[Entries supplied start]
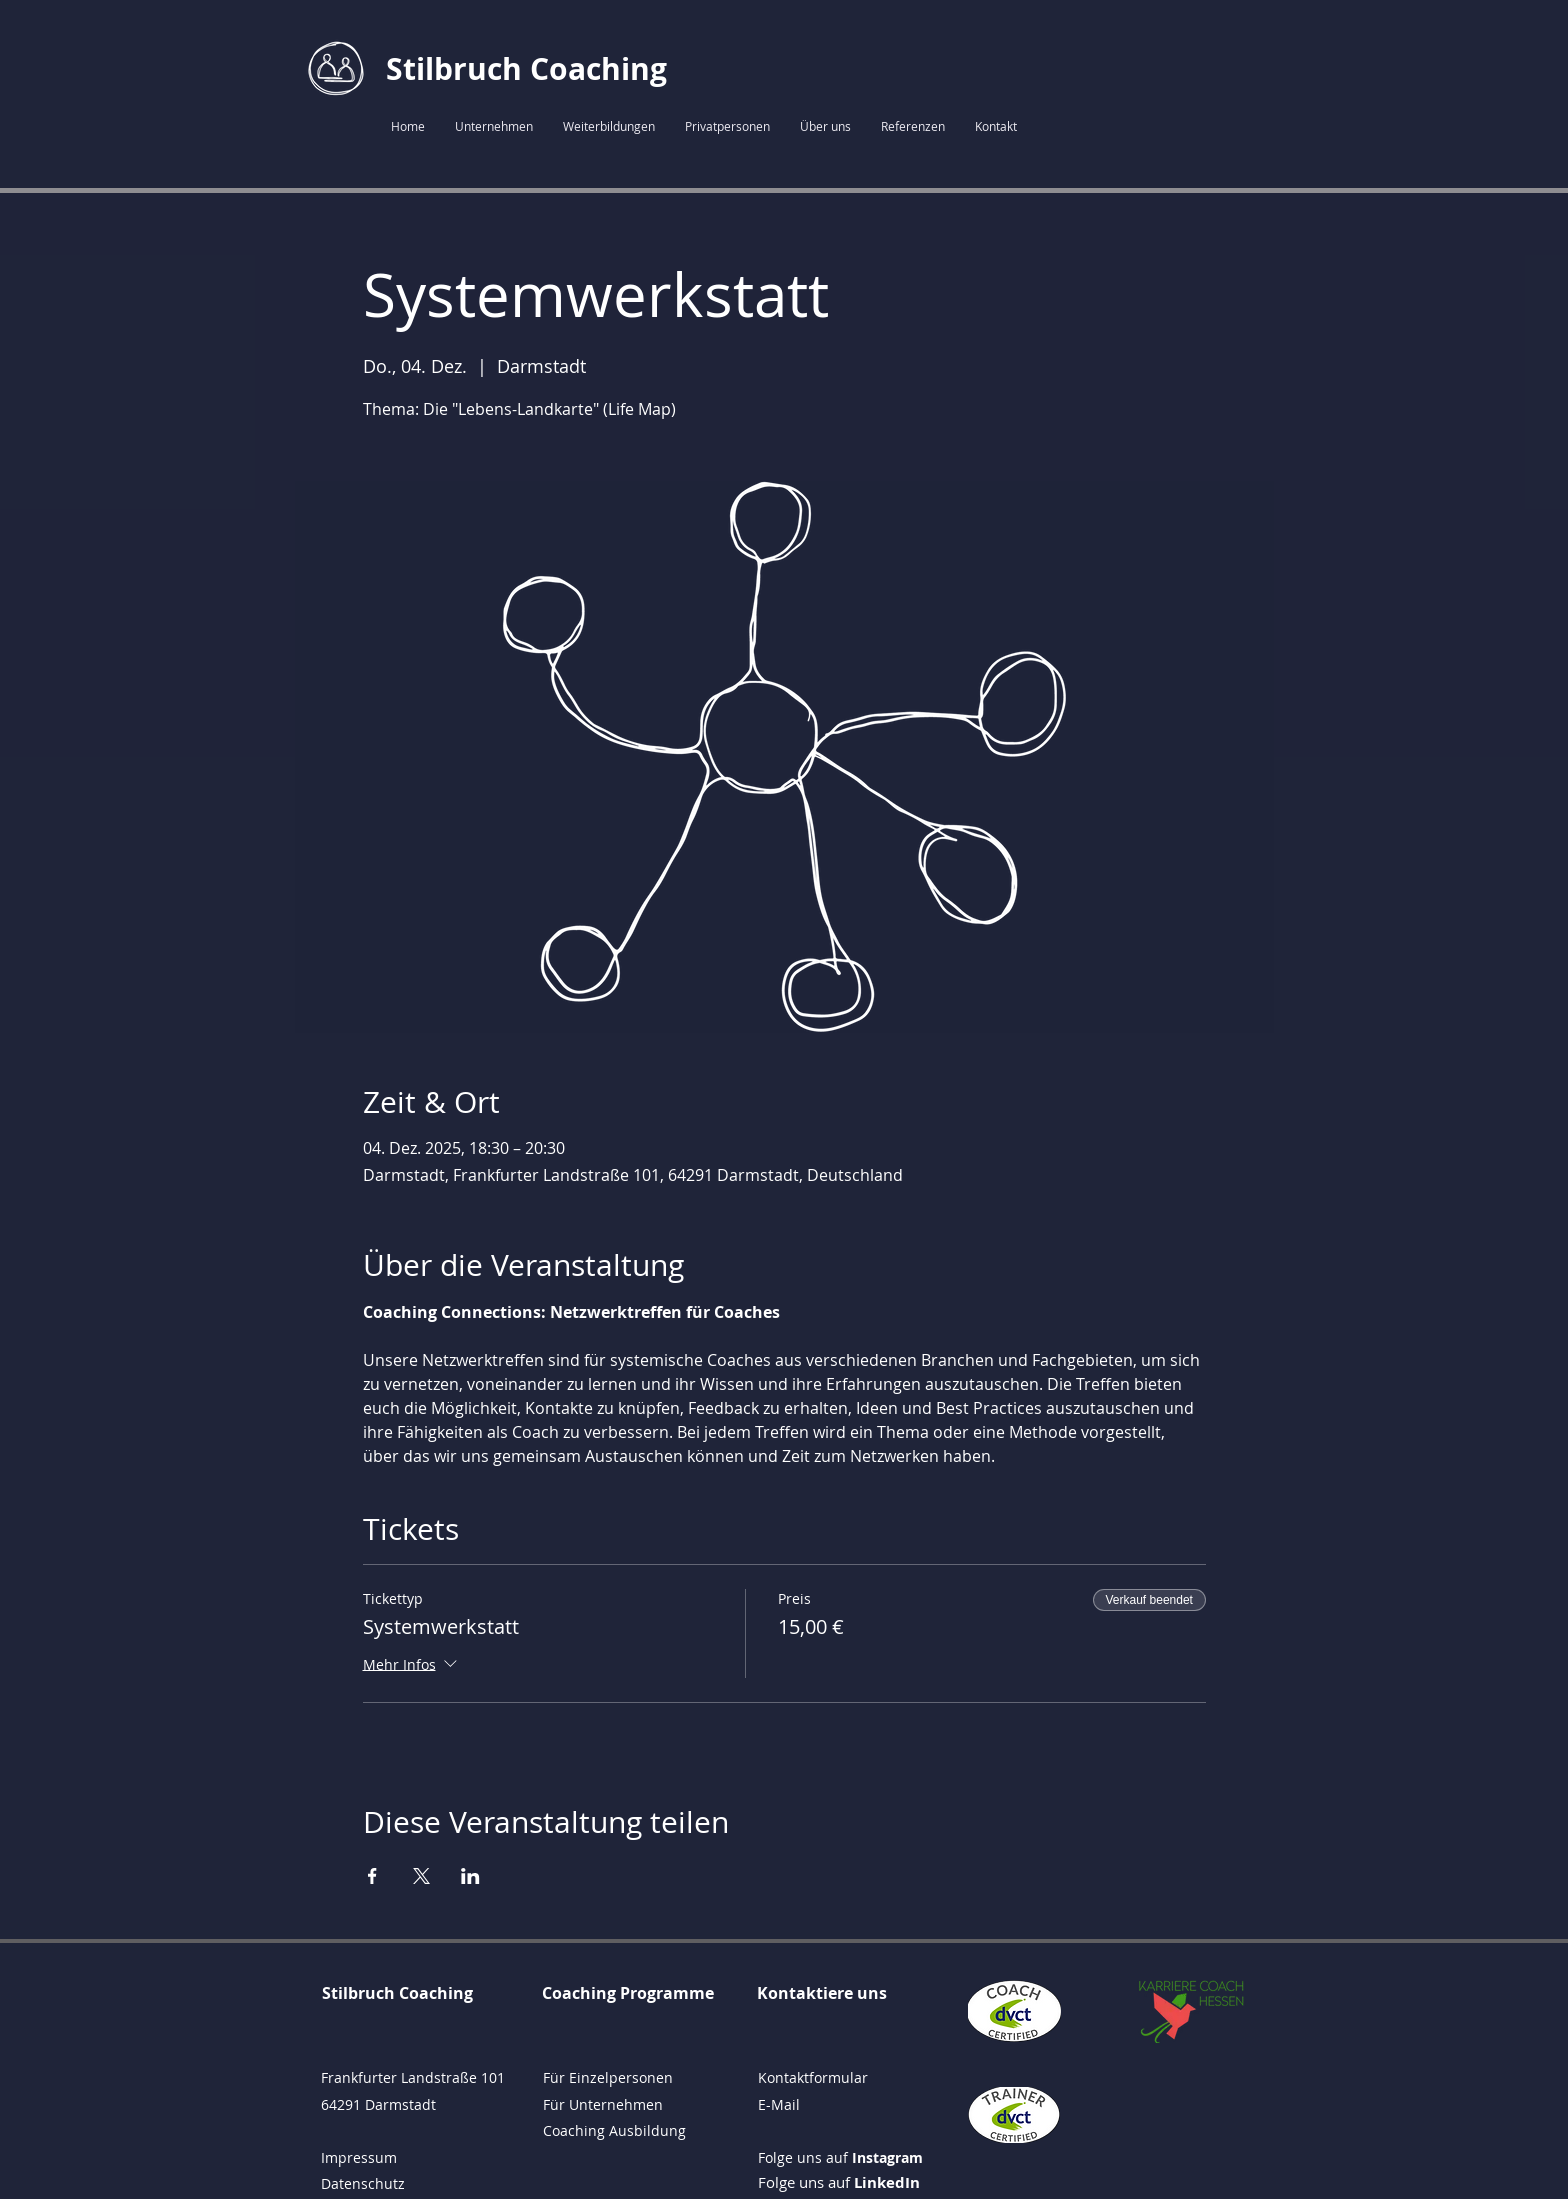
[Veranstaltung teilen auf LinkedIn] (470, 1876)
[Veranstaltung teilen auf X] (421, 1876)
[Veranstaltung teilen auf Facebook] (372, 1876)
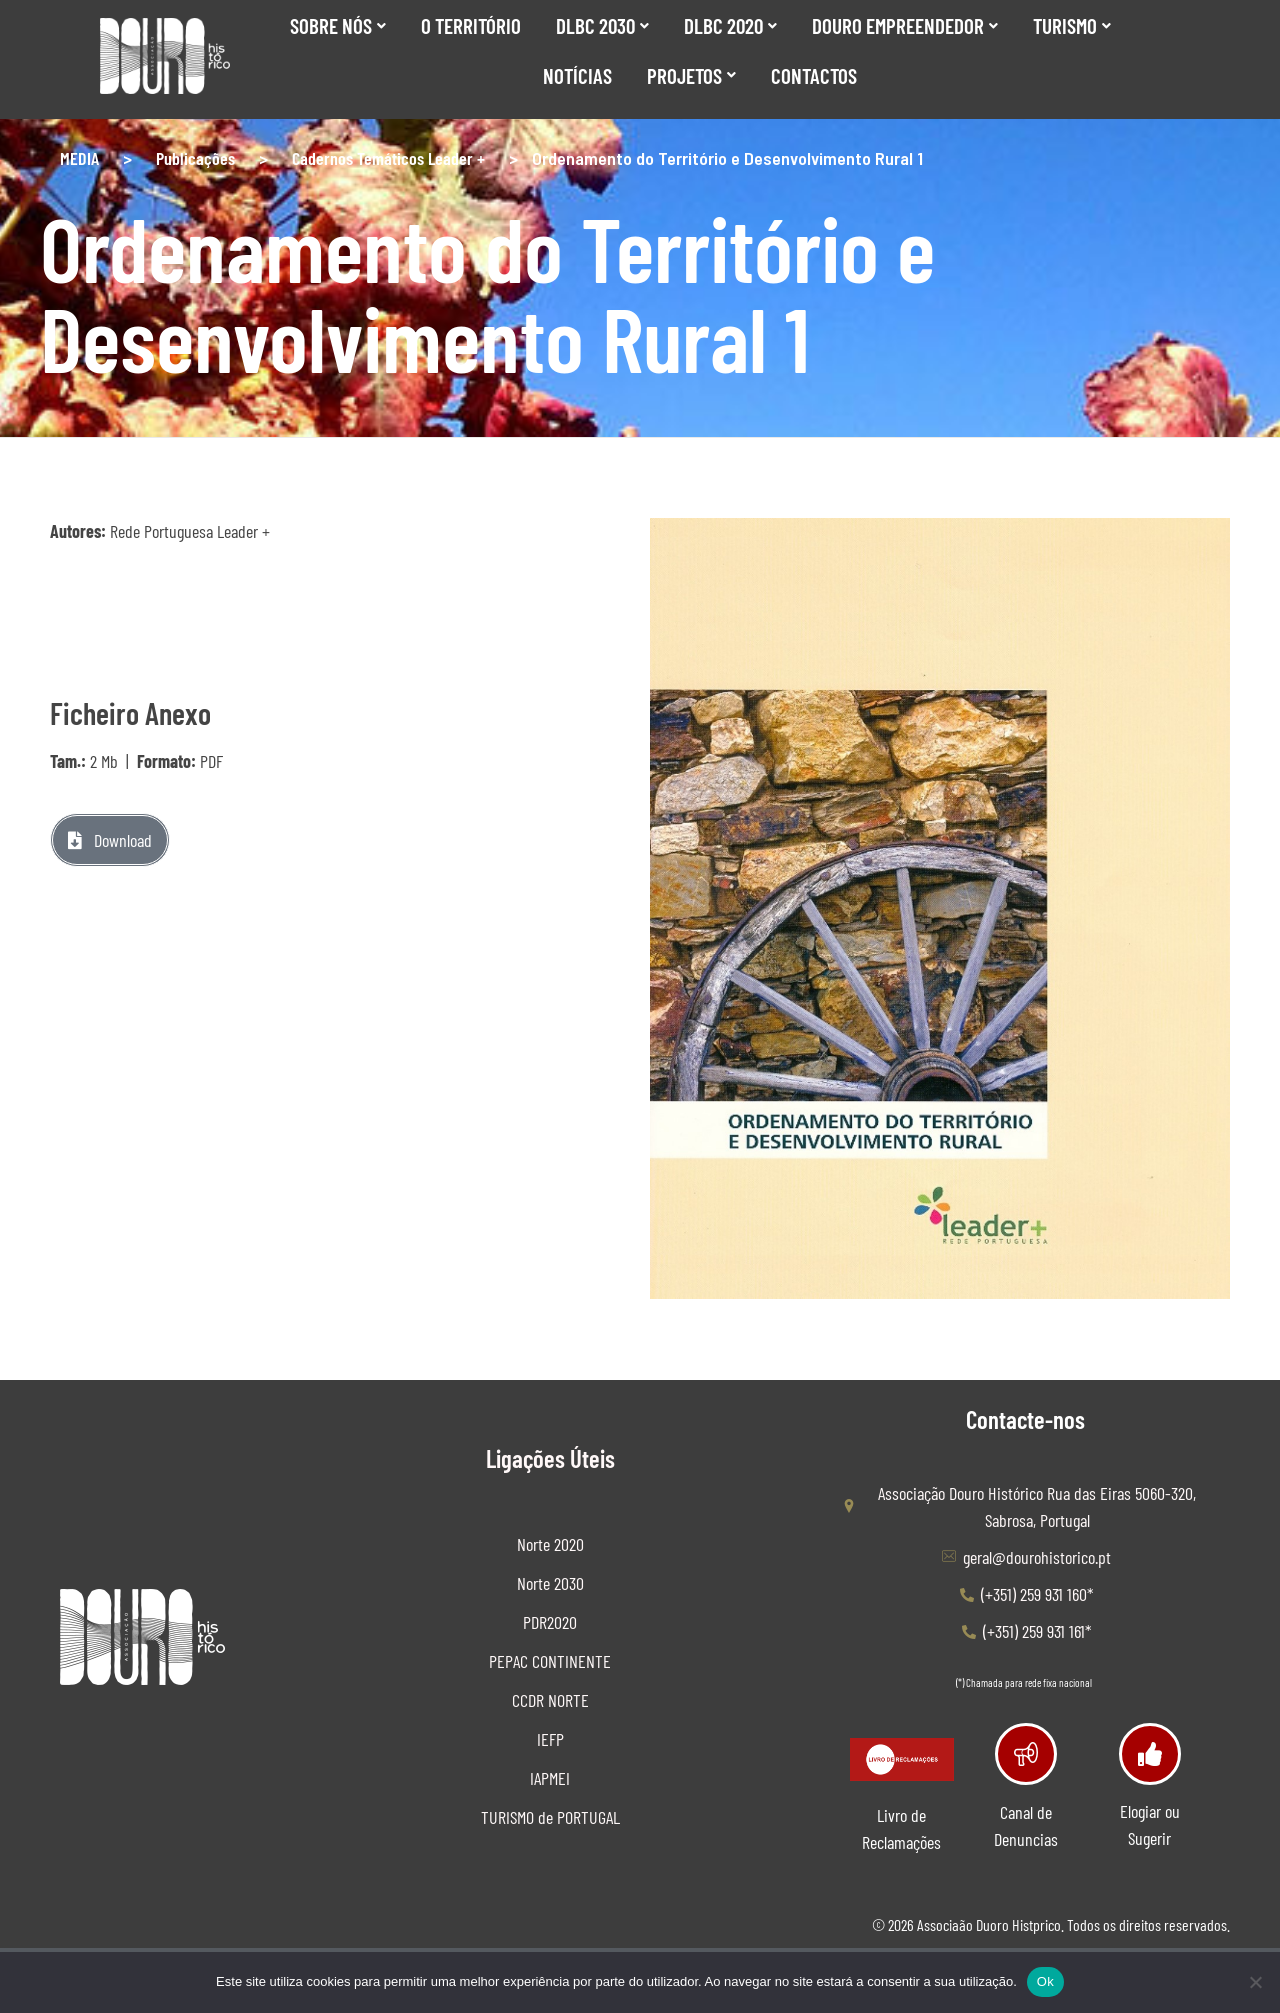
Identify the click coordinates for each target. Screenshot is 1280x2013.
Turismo (1072, 25)
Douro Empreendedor (905, 25)
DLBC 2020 (730, 25)
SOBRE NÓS (338, 25)
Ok (1045, 1981)
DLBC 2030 (602, 25)
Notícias (577, 75)
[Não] (1255, 1982)
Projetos (691, 75)
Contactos (814, 75)
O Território (471, 25)
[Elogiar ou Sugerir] (1149, 1753)
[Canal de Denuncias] (1025, 1753)
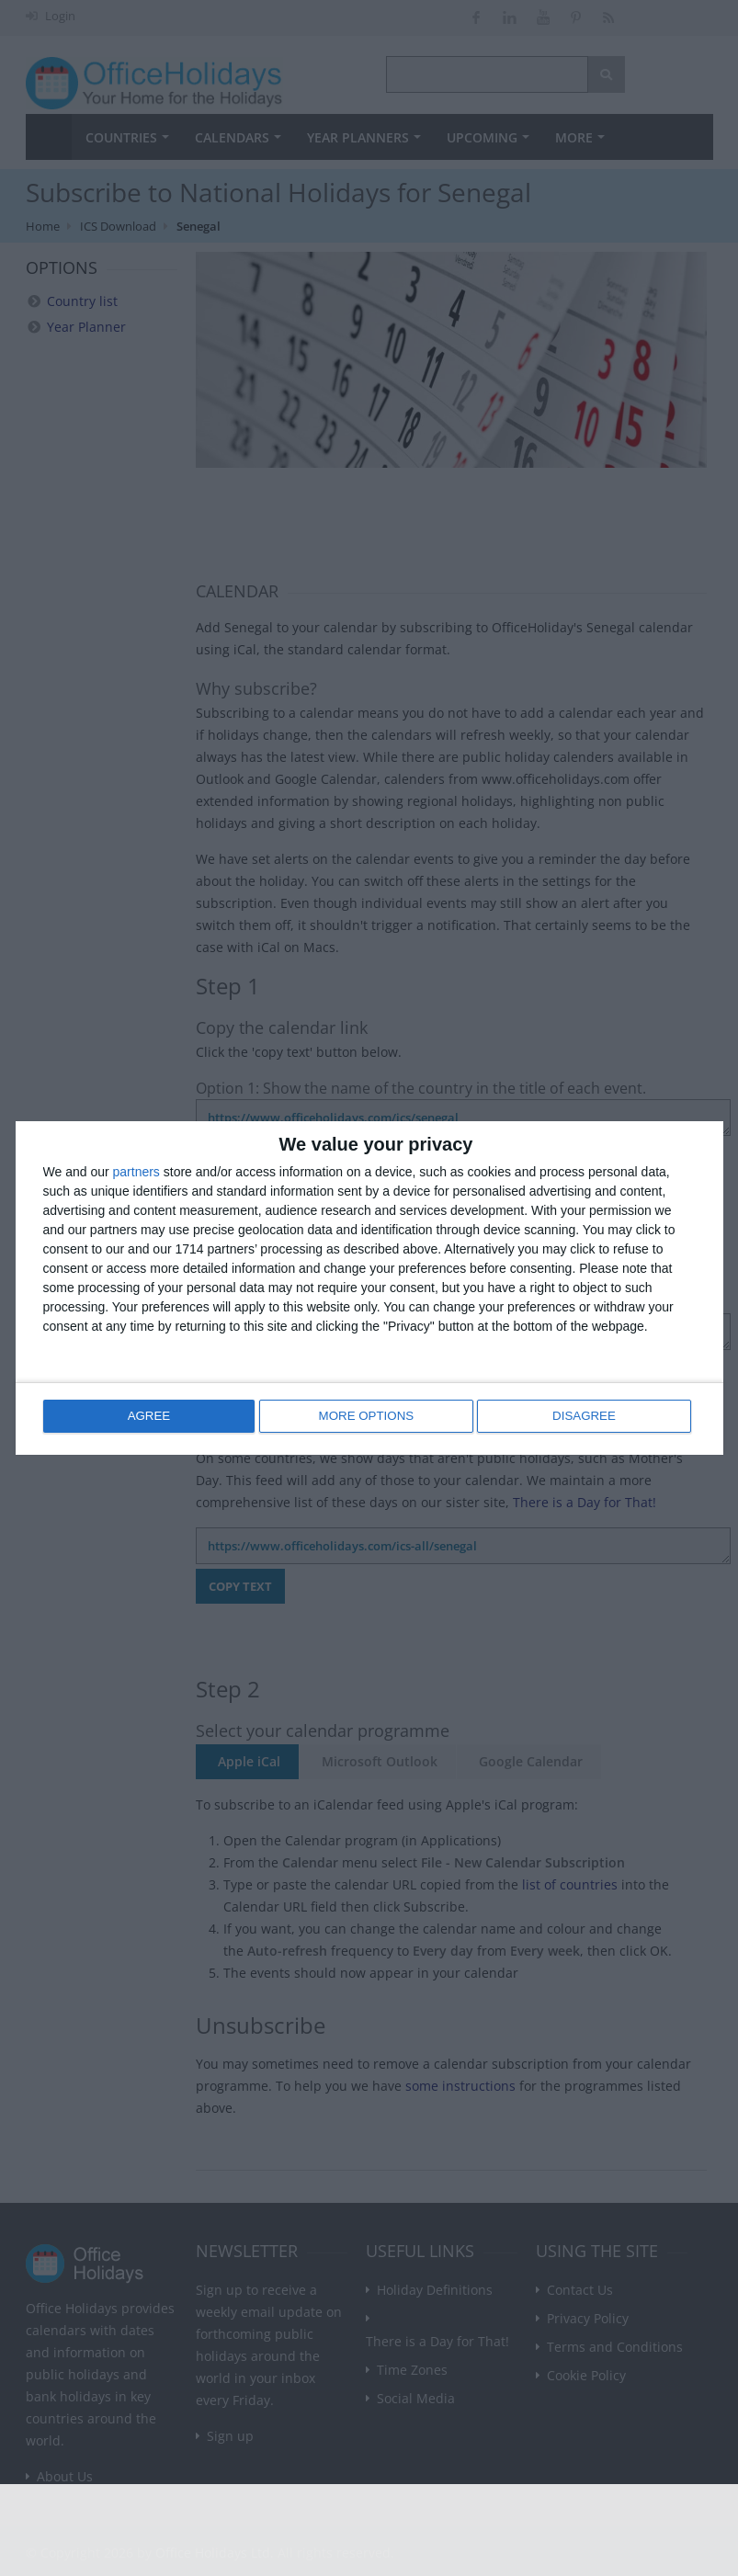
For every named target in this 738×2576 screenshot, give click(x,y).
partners (136, 1172)
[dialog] (369, 1288)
[Entries supplied end]
What is expected ▸ Repeat every entry above, including its request lines, and shift each answer coordinate by adding 120 to both the x and y values. Leave the pictures out.

Task response ▸
[Veranstaltung teilen auf LinkedIn] (590, 1996)
[Veranstaltung teilen auf X] (541, 1996)
[Veranstaltung teilen auf Facebook] (492, 1996)
Identify the click coordinates for each target. Screenshot is 1280x2013.
Turismo (1192, 145)
Douro Empreendedor (1025, 145)
DLBC 2020 (850, 145)
SOBRE NÓS (458, 145)
Ok (1165, 2101)
DLBC 2030 (722, 145)
Notícias (697, 195)
[Não] (1375, 2102)
Projetos (811, 195)
Contactos (934, 195)
O Território (591, 145)
[Elogiar ou Sugerir] (1269, 1873)
[Canal de Denuncias] (1145, 1873)
For every named target in this 738×2576 screenshot, give click(x,y).
partners (256, 1292)
[dialog] (489, 1408)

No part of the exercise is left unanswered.